L’aspect esthétique est vraiment primordial pour moi. Je voulais qu’il soit au service de l’histoire. Si ce n’est pas le cas, cela me met mal à l’aise. L’esthétique du film doit être organique et imprégner l’histoire. J’ai donc dû me restreindre à ce niveau car je ne voulais pas que l’esthétique phagocyte le récit.  Je prends soin de chaque plan pour qu’il soit beau. Je suis toujours à la recherche du « beau » dans un plan.

Chaque acteur doit être dirigé d’une manière différente.

Y-a-t-il une méthode Golino sur le plateau ?

Je ne pense pas avoir une méthode spécifique. Chaque acteur doit être dirigé d’une manière différente. Comme je suis aussi actrice, j’essaie, dans mes directives, de donner aux comédiens ce que j’aimerais qu’on me donne. Certains acteurs aiment être rassurés, d’autres mis sous tension, d’autres encore préfèrent qu’on les laisse tranquilles.

Au final, il faut trouver la meilleure manière de les faire briller, de les pousser à donner le meilleur d’eux-mêmes. J’ai beaucoup d’empathie pour les acteurs car je sais combien c’est dur et combien ils sont importants. Ce sont carrément des co-auteurs du film. Si vous avez un acteur malin, ça changera tout pour votre film. Il viendra avec des idées, avec ses propres mots, son look…
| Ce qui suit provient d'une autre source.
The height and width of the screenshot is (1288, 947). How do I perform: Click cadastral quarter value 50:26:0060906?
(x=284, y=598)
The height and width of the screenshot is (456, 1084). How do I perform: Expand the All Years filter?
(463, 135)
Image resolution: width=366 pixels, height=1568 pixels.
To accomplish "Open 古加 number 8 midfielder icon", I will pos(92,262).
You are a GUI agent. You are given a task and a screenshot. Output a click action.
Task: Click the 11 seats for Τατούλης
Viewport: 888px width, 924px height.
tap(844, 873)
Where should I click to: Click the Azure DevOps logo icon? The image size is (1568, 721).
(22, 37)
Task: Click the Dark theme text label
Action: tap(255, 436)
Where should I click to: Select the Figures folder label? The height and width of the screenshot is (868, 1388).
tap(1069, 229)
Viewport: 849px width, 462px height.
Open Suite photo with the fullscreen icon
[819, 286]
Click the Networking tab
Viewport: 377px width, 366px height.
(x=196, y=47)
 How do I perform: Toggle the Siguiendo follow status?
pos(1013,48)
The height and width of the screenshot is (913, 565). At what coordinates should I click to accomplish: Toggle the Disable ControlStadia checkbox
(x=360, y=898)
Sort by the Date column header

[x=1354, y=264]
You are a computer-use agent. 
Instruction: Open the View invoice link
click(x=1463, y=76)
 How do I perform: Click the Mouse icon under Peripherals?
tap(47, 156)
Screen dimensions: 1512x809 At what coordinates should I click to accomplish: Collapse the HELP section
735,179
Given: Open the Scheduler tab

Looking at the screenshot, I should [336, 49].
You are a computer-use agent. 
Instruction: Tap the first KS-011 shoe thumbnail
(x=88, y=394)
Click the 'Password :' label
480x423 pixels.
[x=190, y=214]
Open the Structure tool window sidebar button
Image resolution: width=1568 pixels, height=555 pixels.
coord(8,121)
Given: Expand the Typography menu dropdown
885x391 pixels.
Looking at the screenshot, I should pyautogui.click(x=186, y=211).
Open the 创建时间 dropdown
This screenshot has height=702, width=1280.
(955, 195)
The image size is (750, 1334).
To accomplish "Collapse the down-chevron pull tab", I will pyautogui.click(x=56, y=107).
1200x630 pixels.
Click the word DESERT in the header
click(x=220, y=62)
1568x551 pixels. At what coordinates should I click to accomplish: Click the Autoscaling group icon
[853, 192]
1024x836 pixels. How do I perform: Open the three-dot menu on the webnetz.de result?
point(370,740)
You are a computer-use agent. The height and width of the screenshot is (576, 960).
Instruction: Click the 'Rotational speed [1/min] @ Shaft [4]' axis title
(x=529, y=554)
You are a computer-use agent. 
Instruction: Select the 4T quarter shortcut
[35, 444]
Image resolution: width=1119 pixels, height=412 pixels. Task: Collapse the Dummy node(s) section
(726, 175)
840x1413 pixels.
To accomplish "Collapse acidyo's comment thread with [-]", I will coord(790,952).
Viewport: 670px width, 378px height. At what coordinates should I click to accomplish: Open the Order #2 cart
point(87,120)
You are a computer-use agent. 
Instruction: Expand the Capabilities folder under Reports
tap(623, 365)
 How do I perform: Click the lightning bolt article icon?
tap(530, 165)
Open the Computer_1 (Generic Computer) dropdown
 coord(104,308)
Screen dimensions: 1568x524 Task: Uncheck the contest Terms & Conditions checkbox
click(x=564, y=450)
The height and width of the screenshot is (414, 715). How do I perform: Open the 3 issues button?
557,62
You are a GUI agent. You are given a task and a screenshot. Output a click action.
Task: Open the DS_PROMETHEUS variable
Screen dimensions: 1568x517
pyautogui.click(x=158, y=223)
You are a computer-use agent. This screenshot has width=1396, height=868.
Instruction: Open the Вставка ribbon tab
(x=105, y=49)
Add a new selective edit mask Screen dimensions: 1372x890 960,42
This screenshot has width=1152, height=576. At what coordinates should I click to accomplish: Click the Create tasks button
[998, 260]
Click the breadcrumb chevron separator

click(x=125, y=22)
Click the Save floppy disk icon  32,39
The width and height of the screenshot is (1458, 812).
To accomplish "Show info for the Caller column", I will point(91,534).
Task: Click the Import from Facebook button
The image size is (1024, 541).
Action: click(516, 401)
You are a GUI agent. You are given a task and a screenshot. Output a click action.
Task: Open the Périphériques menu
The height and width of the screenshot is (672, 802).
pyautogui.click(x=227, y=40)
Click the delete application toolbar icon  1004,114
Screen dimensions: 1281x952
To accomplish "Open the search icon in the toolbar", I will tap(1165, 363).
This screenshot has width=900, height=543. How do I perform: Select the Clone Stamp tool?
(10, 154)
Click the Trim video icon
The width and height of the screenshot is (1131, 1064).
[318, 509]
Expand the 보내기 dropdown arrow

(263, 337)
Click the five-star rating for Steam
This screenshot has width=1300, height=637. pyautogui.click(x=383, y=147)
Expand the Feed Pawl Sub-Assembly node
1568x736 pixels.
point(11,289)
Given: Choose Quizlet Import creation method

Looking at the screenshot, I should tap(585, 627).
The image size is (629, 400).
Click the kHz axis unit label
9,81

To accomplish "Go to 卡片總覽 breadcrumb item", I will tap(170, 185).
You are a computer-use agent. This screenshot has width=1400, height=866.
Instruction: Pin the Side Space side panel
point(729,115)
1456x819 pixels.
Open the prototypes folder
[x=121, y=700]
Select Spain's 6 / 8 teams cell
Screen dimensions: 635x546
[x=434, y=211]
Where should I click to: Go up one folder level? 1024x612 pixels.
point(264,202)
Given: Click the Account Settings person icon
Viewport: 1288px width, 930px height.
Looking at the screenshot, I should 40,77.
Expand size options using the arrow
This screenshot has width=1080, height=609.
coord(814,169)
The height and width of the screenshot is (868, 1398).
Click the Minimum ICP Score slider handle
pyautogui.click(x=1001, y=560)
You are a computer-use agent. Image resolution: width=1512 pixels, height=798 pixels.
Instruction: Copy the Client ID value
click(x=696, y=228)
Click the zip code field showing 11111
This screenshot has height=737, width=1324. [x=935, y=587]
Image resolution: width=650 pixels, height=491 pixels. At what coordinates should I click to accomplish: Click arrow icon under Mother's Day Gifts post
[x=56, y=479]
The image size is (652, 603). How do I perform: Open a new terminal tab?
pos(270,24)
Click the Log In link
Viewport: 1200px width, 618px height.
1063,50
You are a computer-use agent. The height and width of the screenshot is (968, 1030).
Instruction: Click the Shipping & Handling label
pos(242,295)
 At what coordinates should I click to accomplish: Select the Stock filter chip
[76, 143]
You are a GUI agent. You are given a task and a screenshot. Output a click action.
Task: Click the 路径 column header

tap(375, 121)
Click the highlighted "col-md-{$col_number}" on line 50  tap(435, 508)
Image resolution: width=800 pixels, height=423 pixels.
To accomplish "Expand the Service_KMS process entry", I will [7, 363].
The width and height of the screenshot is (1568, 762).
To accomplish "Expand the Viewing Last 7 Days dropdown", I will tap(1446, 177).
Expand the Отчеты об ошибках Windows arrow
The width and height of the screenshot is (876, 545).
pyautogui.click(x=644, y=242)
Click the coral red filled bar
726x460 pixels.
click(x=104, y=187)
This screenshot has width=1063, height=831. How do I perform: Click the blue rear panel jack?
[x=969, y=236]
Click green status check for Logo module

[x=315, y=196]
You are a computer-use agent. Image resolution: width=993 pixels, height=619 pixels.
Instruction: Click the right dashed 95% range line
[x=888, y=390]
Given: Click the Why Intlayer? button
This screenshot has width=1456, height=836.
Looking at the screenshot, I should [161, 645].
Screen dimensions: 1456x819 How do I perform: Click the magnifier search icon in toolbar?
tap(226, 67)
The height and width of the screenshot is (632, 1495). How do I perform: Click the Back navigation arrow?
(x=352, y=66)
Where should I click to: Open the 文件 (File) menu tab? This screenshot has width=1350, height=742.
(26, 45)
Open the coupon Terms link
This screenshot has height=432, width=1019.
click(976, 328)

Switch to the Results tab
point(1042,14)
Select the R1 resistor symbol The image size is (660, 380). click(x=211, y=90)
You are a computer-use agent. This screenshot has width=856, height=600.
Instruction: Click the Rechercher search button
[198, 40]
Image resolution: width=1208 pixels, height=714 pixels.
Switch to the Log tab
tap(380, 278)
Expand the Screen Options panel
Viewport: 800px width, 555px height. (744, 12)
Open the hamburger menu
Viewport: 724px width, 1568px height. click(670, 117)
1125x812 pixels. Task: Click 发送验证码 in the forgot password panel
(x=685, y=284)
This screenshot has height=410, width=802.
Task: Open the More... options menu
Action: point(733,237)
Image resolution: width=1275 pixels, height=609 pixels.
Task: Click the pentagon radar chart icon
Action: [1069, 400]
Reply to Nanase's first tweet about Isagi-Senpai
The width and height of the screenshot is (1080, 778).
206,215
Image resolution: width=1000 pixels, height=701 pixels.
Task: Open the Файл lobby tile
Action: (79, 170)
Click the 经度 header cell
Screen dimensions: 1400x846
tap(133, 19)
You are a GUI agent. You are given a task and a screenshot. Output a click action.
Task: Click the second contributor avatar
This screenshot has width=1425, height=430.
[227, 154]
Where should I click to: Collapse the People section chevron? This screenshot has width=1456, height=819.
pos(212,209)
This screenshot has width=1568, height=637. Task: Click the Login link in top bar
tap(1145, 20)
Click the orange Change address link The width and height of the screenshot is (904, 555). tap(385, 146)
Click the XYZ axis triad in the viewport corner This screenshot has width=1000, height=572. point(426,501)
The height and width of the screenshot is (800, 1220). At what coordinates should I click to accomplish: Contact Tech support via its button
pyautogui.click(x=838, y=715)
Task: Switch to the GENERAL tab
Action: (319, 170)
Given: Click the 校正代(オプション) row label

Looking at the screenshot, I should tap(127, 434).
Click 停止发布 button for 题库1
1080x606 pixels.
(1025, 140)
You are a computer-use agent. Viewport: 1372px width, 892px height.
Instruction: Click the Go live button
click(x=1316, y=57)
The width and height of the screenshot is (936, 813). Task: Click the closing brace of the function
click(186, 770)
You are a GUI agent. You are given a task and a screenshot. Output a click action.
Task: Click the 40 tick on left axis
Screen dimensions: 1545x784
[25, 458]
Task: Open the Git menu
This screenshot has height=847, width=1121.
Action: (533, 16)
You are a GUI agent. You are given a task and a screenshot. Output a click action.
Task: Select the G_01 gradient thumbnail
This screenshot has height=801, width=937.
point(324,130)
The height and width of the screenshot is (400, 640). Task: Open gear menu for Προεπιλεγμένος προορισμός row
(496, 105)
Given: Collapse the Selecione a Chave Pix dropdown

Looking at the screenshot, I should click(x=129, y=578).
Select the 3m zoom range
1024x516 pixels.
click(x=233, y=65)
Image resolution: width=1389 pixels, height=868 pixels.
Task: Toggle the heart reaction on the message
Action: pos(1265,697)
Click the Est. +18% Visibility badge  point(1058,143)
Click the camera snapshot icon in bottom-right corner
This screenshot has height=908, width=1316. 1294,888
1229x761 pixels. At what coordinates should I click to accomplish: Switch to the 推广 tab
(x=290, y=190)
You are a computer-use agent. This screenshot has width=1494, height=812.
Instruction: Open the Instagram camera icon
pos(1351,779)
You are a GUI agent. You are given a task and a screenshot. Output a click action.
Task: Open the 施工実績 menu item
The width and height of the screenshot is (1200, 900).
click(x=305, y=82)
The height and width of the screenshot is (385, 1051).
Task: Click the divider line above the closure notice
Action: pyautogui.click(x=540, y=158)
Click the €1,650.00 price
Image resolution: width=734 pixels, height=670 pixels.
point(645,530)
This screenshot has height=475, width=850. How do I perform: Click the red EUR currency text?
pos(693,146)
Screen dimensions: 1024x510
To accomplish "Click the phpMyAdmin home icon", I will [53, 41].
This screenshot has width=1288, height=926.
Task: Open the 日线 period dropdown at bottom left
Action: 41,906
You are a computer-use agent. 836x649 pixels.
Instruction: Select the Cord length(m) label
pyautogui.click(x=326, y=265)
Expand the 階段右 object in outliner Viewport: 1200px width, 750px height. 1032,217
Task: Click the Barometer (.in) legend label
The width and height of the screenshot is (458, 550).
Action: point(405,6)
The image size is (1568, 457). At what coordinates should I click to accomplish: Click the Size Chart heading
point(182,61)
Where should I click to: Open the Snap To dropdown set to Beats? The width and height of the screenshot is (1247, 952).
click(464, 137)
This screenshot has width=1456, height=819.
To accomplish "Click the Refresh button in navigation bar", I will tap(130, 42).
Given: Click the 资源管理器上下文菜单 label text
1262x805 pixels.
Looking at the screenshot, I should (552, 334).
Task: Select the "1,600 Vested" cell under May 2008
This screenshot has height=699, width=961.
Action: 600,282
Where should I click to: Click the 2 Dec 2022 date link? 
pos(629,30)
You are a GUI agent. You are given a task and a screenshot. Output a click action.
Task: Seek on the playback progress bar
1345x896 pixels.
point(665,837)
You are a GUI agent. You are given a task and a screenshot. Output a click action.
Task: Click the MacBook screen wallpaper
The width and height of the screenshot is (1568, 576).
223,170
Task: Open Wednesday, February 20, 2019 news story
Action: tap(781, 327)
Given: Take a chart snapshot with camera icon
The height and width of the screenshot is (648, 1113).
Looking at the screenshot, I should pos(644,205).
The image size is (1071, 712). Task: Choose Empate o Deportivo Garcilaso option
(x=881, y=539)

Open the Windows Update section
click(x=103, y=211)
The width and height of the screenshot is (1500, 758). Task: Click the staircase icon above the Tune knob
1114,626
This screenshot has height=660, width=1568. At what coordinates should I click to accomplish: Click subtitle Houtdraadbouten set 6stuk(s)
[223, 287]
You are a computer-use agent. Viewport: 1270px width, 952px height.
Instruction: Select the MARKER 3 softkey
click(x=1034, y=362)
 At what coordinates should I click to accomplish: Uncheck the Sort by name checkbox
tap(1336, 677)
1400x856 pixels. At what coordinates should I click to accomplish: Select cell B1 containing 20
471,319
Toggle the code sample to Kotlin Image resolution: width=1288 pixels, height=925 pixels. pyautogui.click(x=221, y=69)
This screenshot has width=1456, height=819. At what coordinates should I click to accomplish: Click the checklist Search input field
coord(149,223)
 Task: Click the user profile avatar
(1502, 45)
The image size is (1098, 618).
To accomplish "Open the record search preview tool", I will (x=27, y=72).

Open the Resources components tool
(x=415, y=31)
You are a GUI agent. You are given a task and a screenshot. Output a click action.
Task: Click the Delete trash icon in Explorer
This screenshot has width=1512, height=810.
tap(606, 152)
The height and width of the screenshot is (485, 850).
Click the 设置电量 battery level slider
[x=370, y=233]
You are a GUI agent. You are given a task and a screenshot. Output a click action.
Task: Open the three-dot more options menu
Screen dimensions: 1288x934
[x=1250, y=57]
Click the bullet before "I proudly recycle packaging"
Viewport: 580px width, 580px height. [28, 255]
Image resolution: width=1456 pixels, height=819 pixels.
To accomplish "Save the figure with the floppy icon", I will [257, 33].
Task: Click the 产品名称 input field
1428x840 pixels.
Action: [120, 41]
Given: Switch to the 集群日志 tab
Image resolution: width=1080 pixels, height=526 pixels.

Votre premier film, Miele, est sorti en 2013. Pourquoi 5 années pour faire un 2ème long-métrage ?

J’ai beaucoup travaillé en tant qu’actrice durant ces années. J’essaie de jongler entre ma carrière de comédienne et celle de réalisatrice. De plus, je ne parvenais à trouver LA bonne histoire à raconter jusqu’à ce que l’idée d’Euforia arrive. Je suis déjà actrice, je n’ai pas d’urgence à réaliser. Je veux le faire uniquement si j’ai quelque chose de vraiment important à raconter.

Le public italien n’est pas aussi le plus bienveillant des publics.

Que pensez-vous de la vitalité du cinéma italien moderne ?

Nous avons de nombreux talents et de très bons réalisateurs. C’est l’industrie qui ne devrait pas fonctionner comme ça. Le public italien n’est pas aussi le plus bienveillant des publics. Les français aiment aller au cinéma contrairement aux italiens qui sont moins cinéphiles.